Given the blood-and-bones importance of intuition in data analytics, it’s a wonder why so often the business side is left out of the process until the very end. Instead, business analysts should be invited to the process early on to collaborate. I’ve changed processes to bring the whole team into initial model reviews and, even earlier, into reviews of the raw data.

In another example, a client of ours, a large beverage company, wanted to predict future sales in Japan. We built a model that looked at how sales would react to different market and pricing pressures in the coming year. The client told us they thought sales were impacted directly by the economy. If Japan’s economy was slowly coming back, they thought, spending on soft drinks would increase.

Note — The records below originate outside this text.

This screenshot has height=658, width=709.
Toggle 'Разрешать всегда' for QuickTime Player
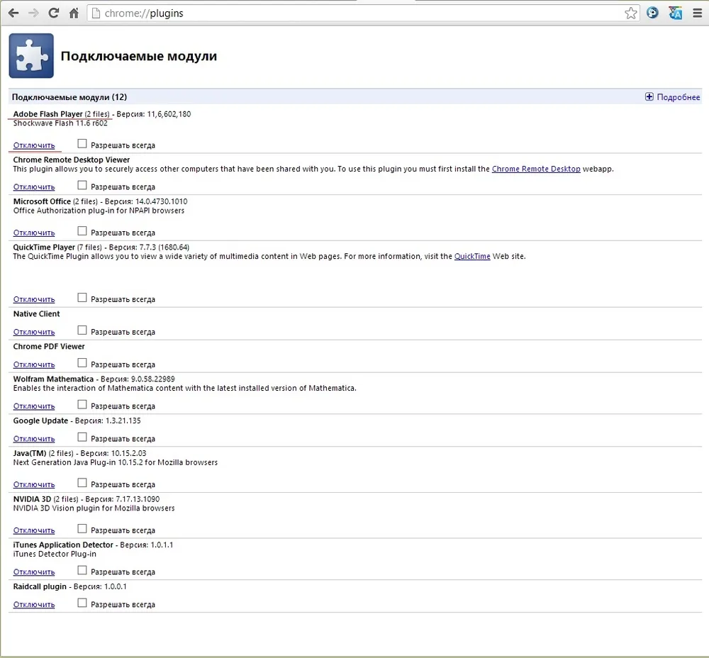(x=82, y=299)
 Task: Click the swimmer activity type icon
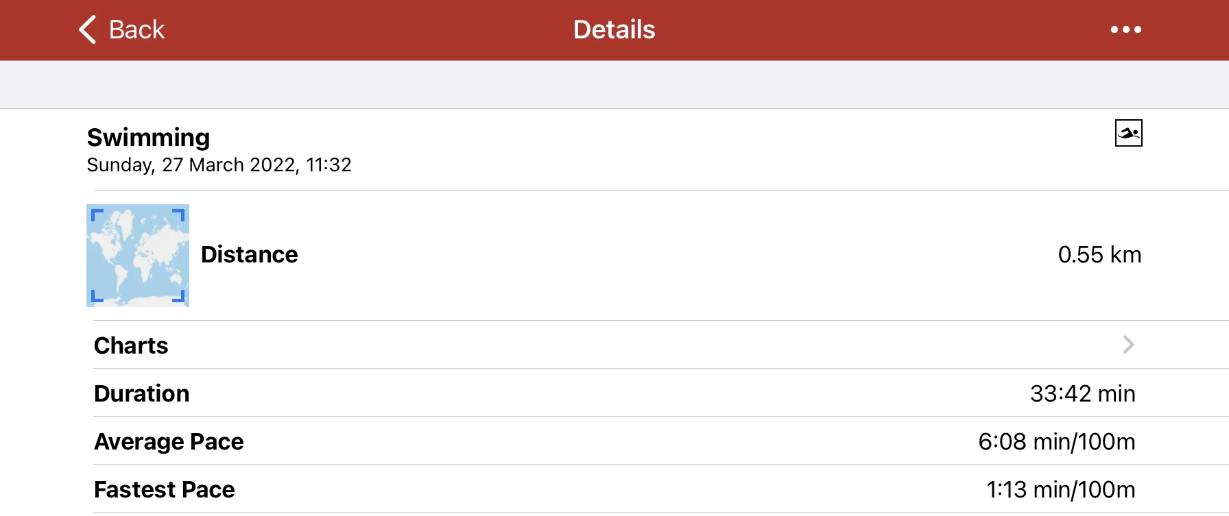(1128, 133)
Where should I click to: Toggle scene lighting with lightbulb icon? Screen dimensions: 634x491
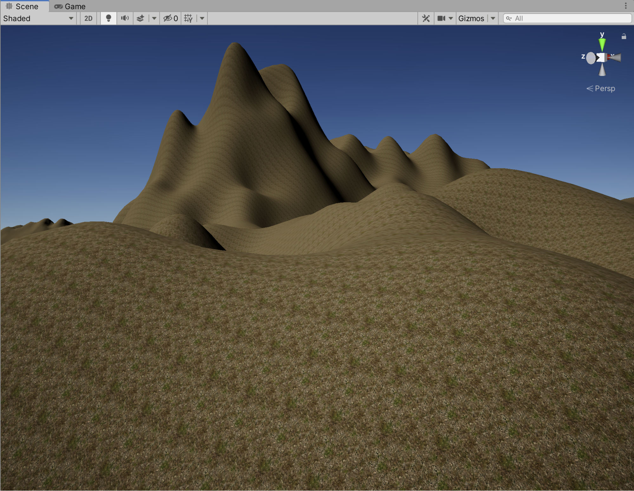point(108,18)
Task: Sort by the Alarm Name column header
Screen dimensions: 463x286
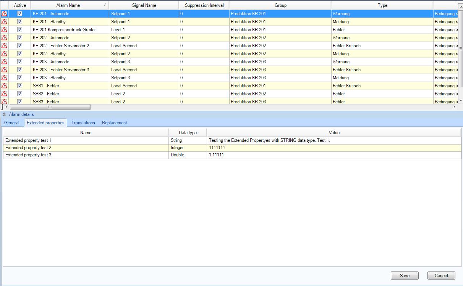Action: coord(69,5)
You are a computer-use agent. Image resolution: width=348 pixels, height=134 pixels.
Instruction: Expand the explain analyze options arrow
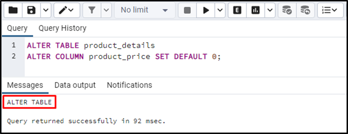(270, 10)
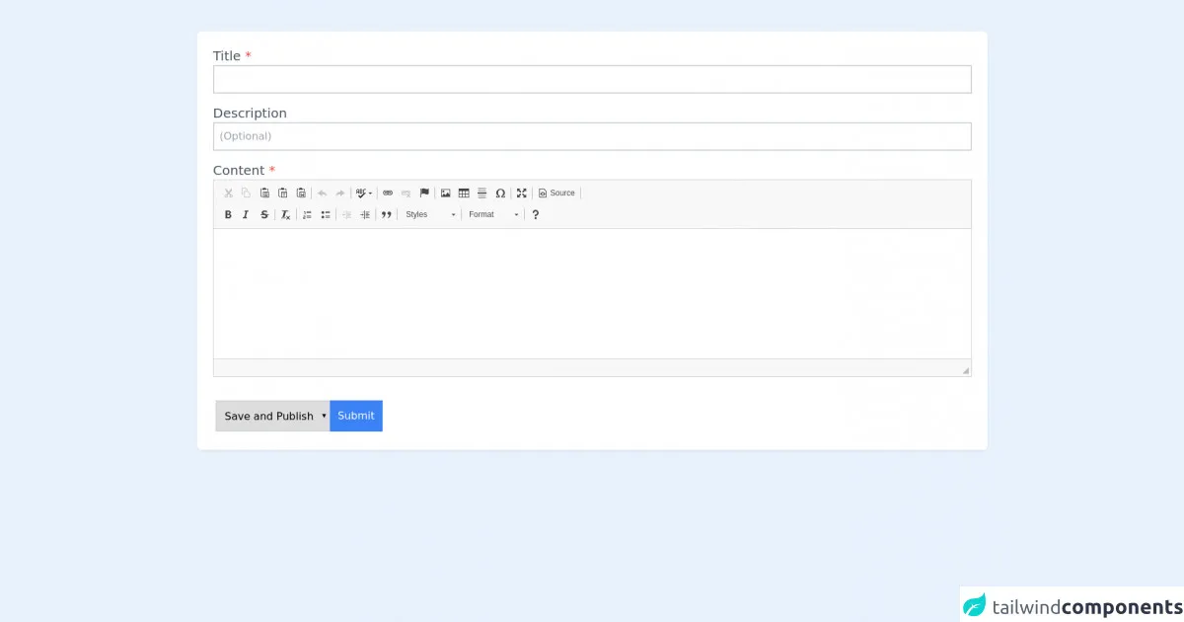Open the special character Omega icon

coord(500,194)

They asked that we use the Nikkei as a kind of trend variable within our model. The index improved the accuracy of the model at first — or so it seemed. But then over the year the model started making wild predictions. The economy had started to bounce back but now the Nikkei was outside the range of the training data, and the original model was probably “overfit.”

A more experienced modeler would probably have resisted introducing the variable at all. There are times when intuition makes sense, but here, data science expertise suggests caution and an awareness of the limitations and pitfalls of the modeling process. In this case, we introduced a transformation to damp the effect of the stock market index, and the models went on to perform very well in guiding the development of a new marketing plan and predicting its effects.

There’s often tension in the air between data scientists and the business – particularly when the data seems to contradict the gut, and the effect of the splashy new campaign seems to be negligible. Often we’re left sitting across the table with the marketer asking ‘Where did that number come from?’ and the data scientist on the defensive.

But I believe this battle of brains is positive. Math and science should be able to stand up to questioning. Sometimes this results in data disproving intuition. Other times, those gut feelings based on deep experience can find flaws in the process. Ideally, everyone benefits.